Aber dafür gab es ja die enge Zusammenarbeit mit der taz. Wie sah die aus?
Bauer: Die taz hat uns von Anfang an buchstäblich getragen: mit Layout, Vertrieb, EDV, Werbung, Aboverwaltung und, und, und. Ohne die Infrastruktur und den langen Atem der taz wäre das alles überhaupt nicht gegangen. Als wir dann immer mehr Abonnenten gewonnen und mit dem „Atlas der Globalisierung“ auch enorme ökonomische Erfolge erzielt haben, war das natürlich auch für die taz super.
Schon früh konnte man LMd aber auch unabhängig von der taz abonnieren. Wie kam’s dazu?
Knott: Um die Langlebigkeit und vor allem die Ausbaufähigkeit dieses Projekts zu sichern, schien es mir von Anfang an notwendig, an die deutschsprachige LMd als eigenständige Zeitung zu „glauben“. Beilagen haben die Tendenz, sich zu Tode sparzuschrumpfen, weil irgendwann der Werbeeffekt für die „Mutterzeitung“ ausgereizt ist.
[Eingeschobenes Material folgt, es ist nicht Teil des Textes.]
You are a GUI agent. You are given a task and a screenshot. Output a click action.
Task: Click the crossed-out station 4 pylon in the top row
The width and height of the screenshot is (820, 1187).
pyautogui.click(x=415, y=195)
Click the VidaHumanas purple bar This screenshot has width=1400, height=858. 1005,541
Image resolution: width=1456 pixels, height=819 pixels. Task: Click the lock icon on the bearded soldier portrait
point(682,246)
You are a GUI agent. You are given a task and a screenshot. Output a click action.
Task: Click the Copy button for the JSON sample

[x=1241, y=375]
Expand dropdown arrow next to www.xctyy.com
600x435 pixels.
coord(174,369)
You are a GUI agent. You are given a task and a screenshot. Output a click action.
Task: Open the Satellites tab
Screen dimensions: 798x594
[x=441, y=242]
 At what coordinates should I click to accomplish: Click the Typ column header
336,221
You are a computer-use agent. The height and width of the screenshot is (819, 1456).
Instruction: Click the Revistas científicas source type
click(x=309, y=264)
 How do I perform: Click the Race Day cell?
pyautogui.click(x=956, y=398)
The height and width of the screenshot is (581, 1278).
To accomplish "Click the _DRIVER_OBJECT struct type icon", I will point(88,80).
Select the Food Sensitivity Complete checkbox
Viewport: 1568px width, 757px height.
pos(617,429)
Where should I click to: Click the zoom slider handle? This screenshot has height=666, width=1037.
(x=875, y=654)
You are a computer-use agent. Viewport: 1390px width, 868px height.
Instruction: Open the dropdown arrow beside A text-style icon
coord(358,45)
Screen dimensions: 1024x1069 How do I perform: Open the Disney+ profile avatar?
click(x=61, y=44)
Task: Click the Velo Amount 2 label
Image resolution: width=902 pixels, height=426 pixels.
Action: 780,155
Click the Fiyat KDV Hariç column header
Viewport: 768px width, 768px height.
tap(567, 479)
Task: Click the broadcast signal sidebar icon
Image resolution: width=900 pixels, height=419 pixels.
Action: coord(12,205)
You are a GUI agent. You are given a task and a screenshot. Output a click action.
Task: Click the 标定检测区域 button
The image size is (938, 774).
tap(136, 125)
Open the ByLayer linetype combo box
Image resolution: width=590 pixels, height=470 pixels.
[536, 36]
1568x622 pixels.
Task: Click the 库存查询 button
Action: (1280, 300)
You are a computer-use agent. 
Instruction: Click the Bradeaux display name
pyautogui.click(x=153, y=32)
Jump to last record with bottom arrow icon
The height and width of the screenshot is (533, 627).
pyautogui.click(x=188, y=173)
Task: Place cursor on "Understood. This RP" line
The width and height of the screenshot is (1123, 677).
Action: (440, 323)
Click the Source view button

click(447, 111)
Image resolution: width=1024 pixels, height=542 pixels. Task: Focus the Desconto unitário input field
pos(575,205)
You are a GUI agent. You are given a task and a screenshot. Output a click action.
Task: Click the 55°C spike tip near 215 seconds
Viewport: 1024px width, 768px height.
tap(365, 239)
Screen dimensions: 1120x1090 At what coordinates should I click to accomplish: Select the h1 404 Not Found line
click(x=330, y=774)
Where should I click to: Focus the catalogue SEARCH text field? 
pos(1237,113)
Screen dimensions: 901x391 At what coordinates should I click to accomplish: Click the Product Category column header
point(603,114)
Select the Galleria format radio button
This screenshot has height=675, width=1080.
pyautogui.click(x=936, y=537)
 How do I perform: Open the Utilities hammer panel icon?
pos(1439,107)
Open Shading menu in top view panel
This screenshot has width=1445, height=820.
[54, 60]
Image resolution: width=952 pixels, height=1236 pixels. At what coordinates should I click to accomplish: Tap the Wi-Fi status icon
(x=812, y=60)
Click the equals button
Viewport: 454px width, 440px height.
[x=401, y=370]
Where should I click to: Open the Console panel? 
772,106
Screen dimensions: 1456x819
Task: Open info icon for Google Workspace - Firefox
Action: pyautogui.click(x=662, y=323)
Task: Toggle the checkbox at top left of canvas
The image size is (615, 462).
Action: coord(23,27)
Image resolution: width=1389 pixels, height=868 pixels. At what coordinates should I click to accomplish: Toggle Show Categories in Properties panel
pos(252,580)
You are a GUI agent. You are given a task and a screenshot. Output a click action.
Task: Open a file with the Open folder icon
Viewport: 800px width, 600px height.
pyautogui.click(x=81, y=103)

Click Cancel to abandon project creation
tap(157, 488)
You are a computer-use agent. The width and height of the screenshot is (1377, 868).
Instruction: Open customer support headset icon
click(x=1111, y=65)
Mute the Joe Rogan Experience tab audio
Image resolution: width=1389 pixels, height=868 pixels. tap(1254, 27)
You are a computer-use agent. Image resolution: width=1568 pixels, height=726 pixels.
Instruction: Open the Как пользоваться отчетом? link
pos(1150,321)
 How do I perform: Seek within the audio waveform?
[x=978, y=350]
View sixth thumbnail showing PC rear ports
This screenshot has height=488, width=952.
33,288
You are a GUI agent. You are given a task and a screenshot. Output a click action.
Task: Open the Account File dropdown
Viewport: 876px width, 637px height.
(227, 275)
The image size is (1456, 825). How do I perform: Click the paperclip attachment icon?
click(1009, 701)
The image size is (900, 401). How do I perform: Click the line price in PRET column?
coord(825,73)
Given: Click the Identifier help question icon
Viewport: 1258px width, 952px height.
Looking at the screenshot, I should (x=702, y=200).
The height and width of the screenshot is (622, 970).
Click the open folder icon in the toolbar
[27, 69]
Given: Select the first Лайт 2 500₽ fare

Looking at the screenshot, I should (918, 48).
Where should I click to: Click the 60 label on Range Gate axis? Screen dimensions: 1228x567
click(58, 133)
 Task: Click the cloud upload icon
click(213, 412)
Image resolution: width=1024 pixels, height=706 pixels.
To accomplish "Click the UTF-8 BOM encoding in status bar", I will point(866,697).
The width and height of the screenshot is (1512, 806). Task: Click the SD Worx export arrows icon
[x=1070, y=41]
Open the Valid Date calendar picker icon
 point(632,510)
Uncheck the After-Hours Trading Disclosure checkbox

Das Beharren auf einer Separatausgabe, die sich eigenständig auf dem Markt behaupten muss, schuf Sicherheit und war zugleich ein Ansporn.
Weil ja das Übersetzen und Vermitteln einen so großen Raum einnimmt: Versteht ihr euch eigentlich als Journalistinnen?
Bauer: Da sind wir sehr verschieden, ich habe mich nie als Journalistin verstanden. Dafür kenne ich mich nirgends gut genug aus. Und ich hatte nie den Ehrgeiz, selbst zu schreiben. Das ist bei einigen Kolleg_innen anders. Manche schreiben Artikel in LMd und anderswo.
Was ist das Besondere an der Arbeit der Redaktion? Beeinflusst das Übersetzen den Blick auf die Welt?
Bauer: Das Besondere an unserer Arbeit liegt darin, dass wir mit und an unserer Sprache arbeiten. Das ist oft ein quälendes Gefummel, weil es leider sehr viel schlechtes Deutsch gibt. Manche auf Deutsch geschriebene Texten klingen ja wie verunglückte Übersetzungen aus dem Englischen. Das Engagement für die deutsche Sprache mag altmodisch sein und vergebliche Liebesmüh. Aber ich finde, es lohnt sich, ich hab es immer gern gemacht. Und obendrein jeden Tag etwas gelernt über die Welt.
Knott: Ob beim Übersetzen oder beim Redigieren – eigentlich geht es einem wie in Ilse Aichingers Kurzgeschichte „Zweifel an Balkonen“: Einerseits besucht man im Laufe der Arbeit verschiedene fremde „Balkone“ (Wissensgebiete, Lebenswelten, Denk- und Sprechweisen), andererseits machen diese Besuche einem die heimatlichen „Balkone“ heimatlicher. Aus solchen „Zweifeln“ speist sich das Schreiben, Übersetzen und Redigieren.